### [Work request 1]
Copy, word for word, the passage of the article on anticoagulant reversal agents that begins with the words "Both groups released" and ends with "to six hours.".
### [Work request 2]
Extend the article on anticoagulant reversal agents, picking up after its final sentence.

### [Document segment]

With release of complete data on andexanet alfa’s ability to undo factor Xa anticoagulation, the pieces are now in place for Portola Pharmaceuticals to submit its lead project to regulators. The company could also have partners or buyers redoubling efforts to strike a deal.
Boehringer Ingelheim, meanwhile, has played an effective game of catch-up by publishing pivotal results of its Pradaxa-reversal agent idarucizumab, which should help ensure that its blood-thinner is not disadvantaged by lack of a specific antidote. The availability of a quick remedy perhaps as soon as the year's end could help the newer anticoagulants overcome the main clinical advantage of the older drug warfarin, and for Pradaxa perhaps provide a new stimulus to overcome lagging sales.
Both groups released phase III results at the International Society on Thrombosis and Haemostasis meeting, with Boehringer’s also being published in The New England Journal of Medicine. While Portola’s positive data were largely known, investors were encouraged by what they saw at the meeting and drove shares up 8% to a record high $48.27. Shares have now doubled since Portola’s float two years ago.
Block the blocker
The two-part Annexa-A study was designed to demonstrate that andexanet alfa could block the anticoagulant action of Bristol-Myers Squibb and Pfizer’s Eliquis, used primarily to prevent stroke in patients with atrial fibrillation, in the event of dangerous bleeding or if a patient has a need for invasive procedures. This has been warfarin’s main advantage over the factor Xa inhibitor drugs, as a dose of vitamin K can reduce its blood-thinning action within four to six hours.

### [Records]
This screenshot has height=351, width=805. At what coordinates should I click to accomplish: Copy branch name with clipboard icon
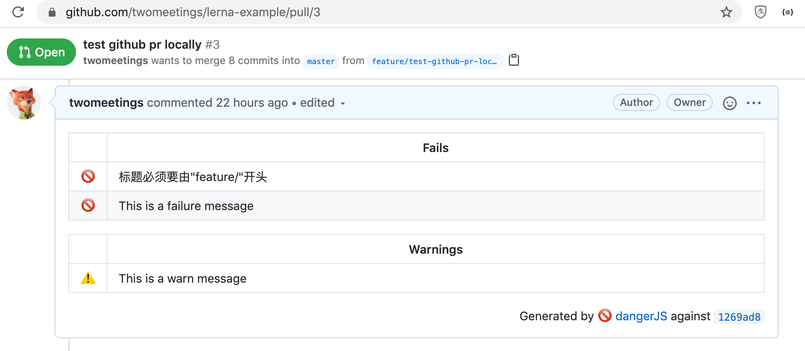point(514,60)
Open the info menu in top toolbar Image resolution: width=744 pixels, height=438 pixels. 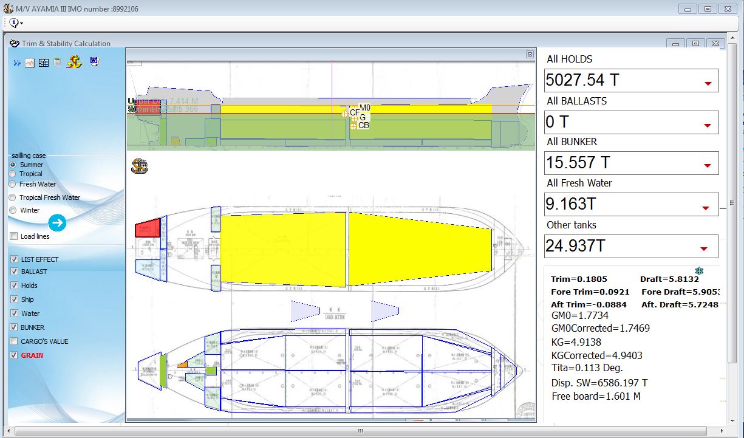(15, 23)
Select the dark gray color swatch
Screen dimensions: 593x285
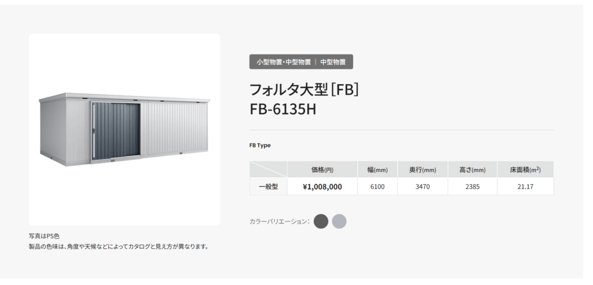click(321, 221)
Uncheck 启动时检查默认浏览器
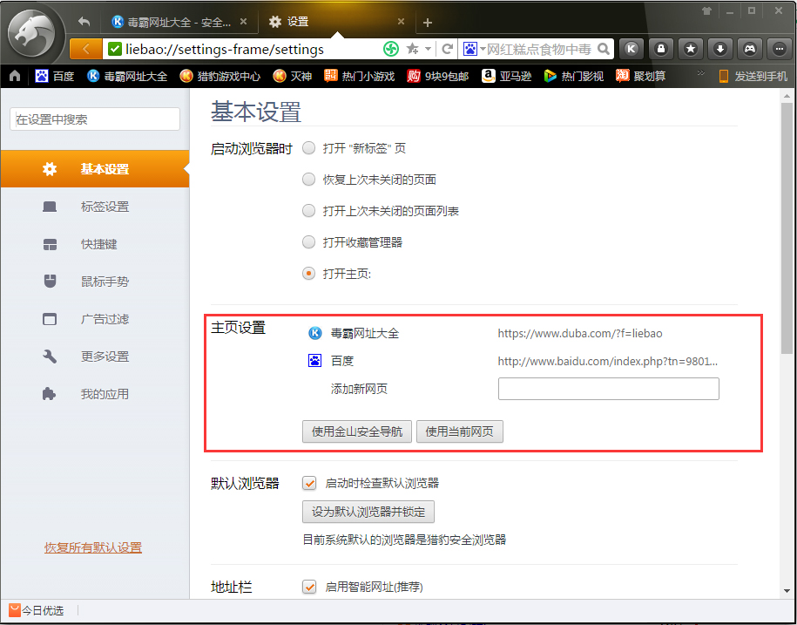 tap(309, 482)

### [Exercise output 1]
Both groups released phase III results at the International Society on Thrombosis and Haemostasis meeting, with Boehringer’s also being published in The New England Journal of Medicine. While Portola’s positive data were largely known, investors were encouraged by what they saw at the meeting and drove shares up 8% to a record high $48.27. Shares have now doubled since Portola’s float two years ago.
Block the blocker
The two-part Annexa-A study was designed to demonstrate that andexanet alfa could block the anticoagulant action of Bristol-Myers Squibb and Pfizer’s Eliquis, used primarily to prevent stroke in patients with atrial fibrillation, in the event of dangerous bleeding or if a patient has a need for invasive procedures. This has been warfarin’s main advantage over the factor Xa inhibitor drugs, as a dose of vitamin K can reduce its blood-thinning action within four to six hours.

### [Exercise output 2]
At the thrombosis meeting Portola unveiled data from the second part of the Annexa-A trial showing that andexanet alfa could not only reverse Eliquis’s action but also sustain it through a continuous two-hour infusion following an initial bolus. At the end of the two-hour treatment, factor Xa inhibition had been suppressed by 92.7%, mostly unchanged from the 93.5% seen following the bolus. The study was in 33 patients who took Eliquis for four days and were randomised to take andexanet alfa or a placebo.
Andexanet alfa also has proven itself to block the action of the biggest-selling factor Xa inhibitor, Bayer and Johnson & Johnson’s Xarelto (Vantage Point – As Eliquis limps on Xarelto dominates oral blood thinners, October 9, 2013). As a sign that Bristol-Myers and Pfizer are anxious to use any means necessary to get their twice-a-day pill on even footing with once-a-day Xarelto, the two companies have helped fund Portola’s phase III on Eliquis in a non-exclusive collaboration (Portola chalks up two big pharma names in factor Xa antidote tie-up, November 5, 2012).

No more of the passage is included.